Even though he’s not the person who’s directly responsible, he is after all the head of State and ultimately bears responsibility for law and order. He’s also supposed to appoint officials who can handle these things responsibly on his behalf. However, people lose faith in officials, because their complaints are disregarded. There are various reasons for this, but if officials, like Members of Parliament, can’t be called to account, a democratic system can’t function properly.
It would make an enormous difference if the voting public could elect MPs, and even the President, directly, and it wasn’t left, as is the case now, to party members to nominate them. Wouldn’t this make MPs and also the President more accountable to a larger portion of the population? All that they have to do in the present system to ensure that they’re re-elected – and enjoy all the benefits that go along with it – is to ensure that they remain in the good books of their party leaders. They are not accountable to the voters. It’s this lack of accountability that must be blamed for the revolt against authority.
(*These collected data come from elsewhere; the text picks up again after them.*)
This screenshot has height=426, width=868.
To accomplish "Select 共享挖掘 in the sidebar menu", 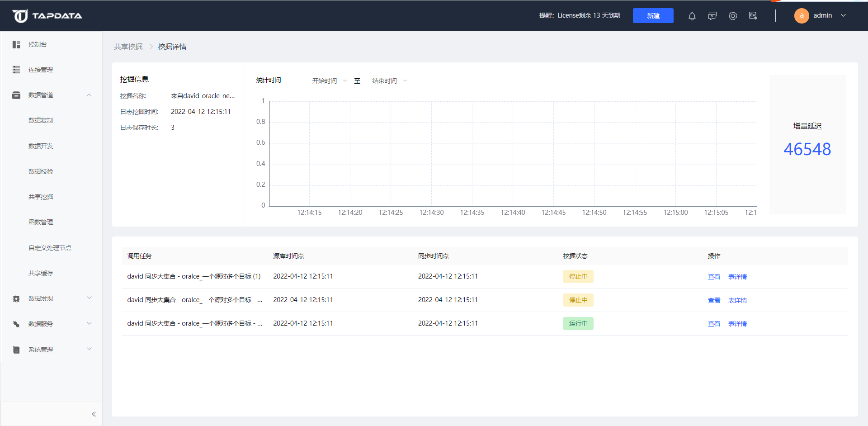I will [41, 197].
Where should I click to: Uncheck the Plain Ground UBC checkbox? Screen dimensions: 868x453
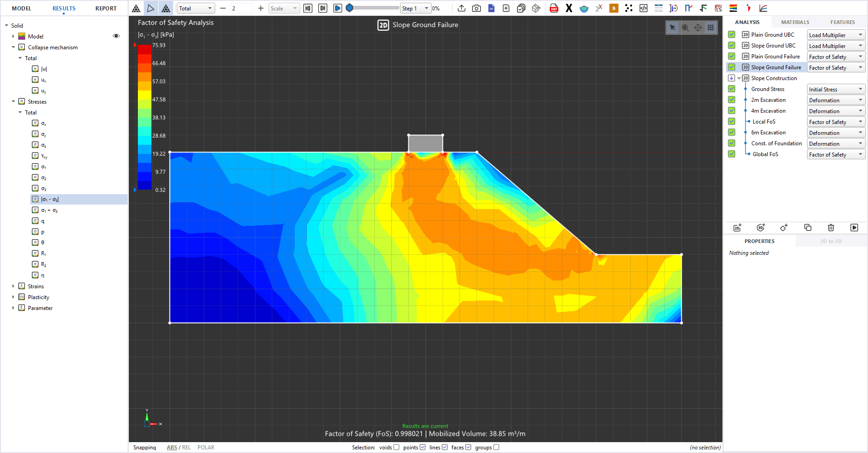pos(731,34)
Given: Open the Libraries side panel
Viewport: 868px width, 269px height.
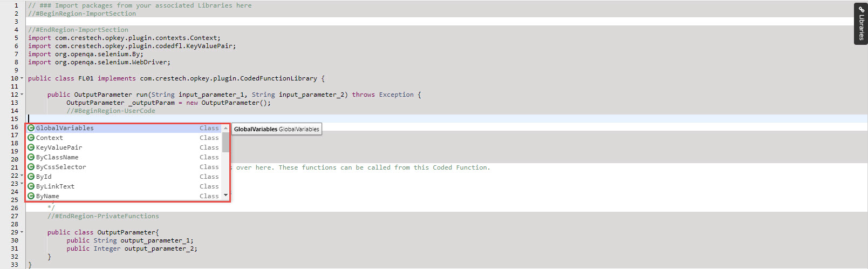Looking at the screenshot, I should [861, 24].
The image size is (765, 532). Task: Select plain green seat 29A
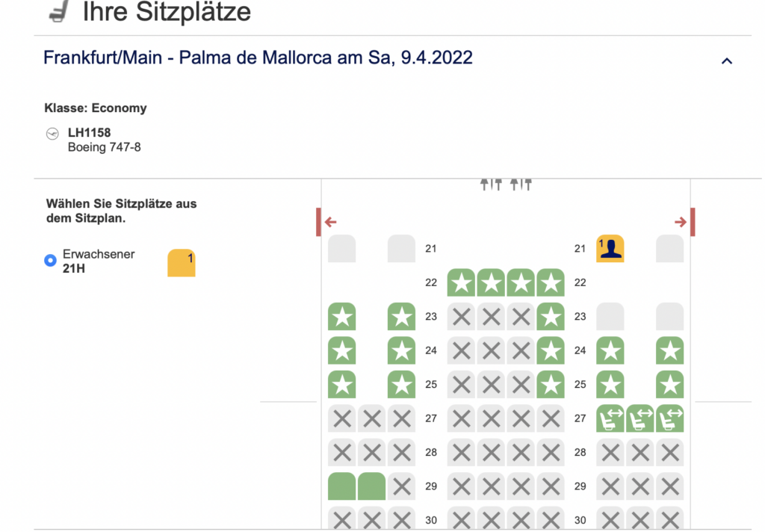pos(342,486)
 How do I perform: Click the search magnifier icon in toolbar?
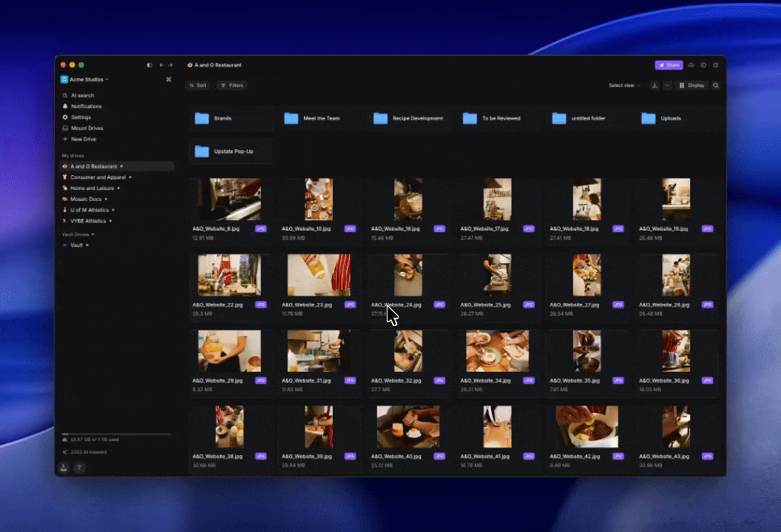716,86
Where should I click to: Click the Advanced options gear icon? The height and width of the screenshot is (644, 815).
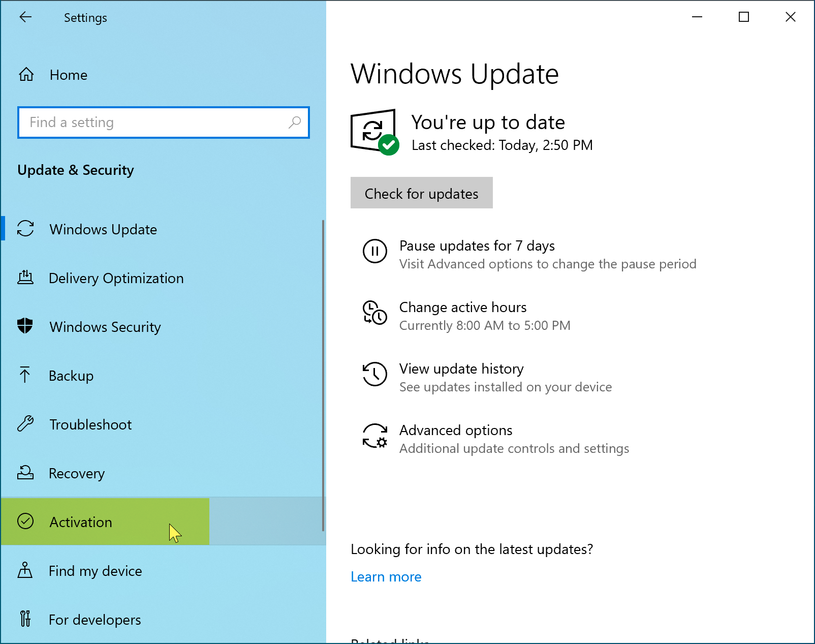coord(374,436)
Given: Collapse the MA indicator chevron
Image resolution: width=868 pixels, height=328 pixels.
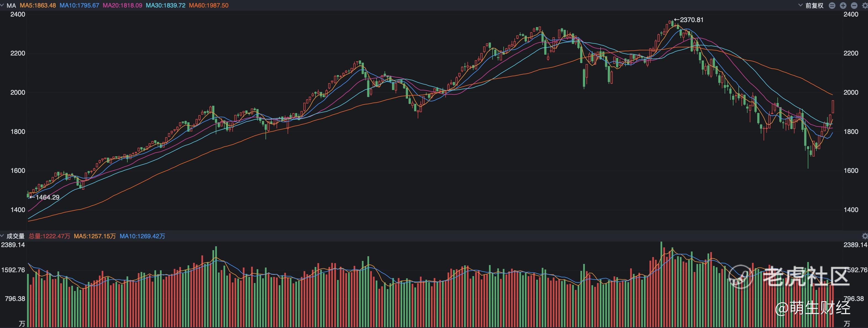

When a young man held an official of Home Affairs hostage because of his frustration at having to wait an endlessly long time for his identity documents, it was because he could see no other solution. A person has to be driven beyond reason before he’ll act so rashly. Such a feeling of powerlessness is born from the frustration caused by the lack of proper channels to direct grievances.
The President’s imbizos might be a good idea for some, especially for those interested in image building. However, whether they’re really good enough to rid people of their frustrations is an open question. As South Africans, we talk a lot and hold endless meetings and conferences, but little of that leads to any action to improve ordinary people’s conditions.
It’s interesting that many of us, despite technology that has led to an information and communications explosion, have never communicated with MPs, who are, after all, meant to be our representatives. Many voters have no idea who they can turn to. For this, the system of proportional representation must, of course, get the blame. Government has already appointed a commission to investigate it, and recommendations were made. The time has come to dust them off.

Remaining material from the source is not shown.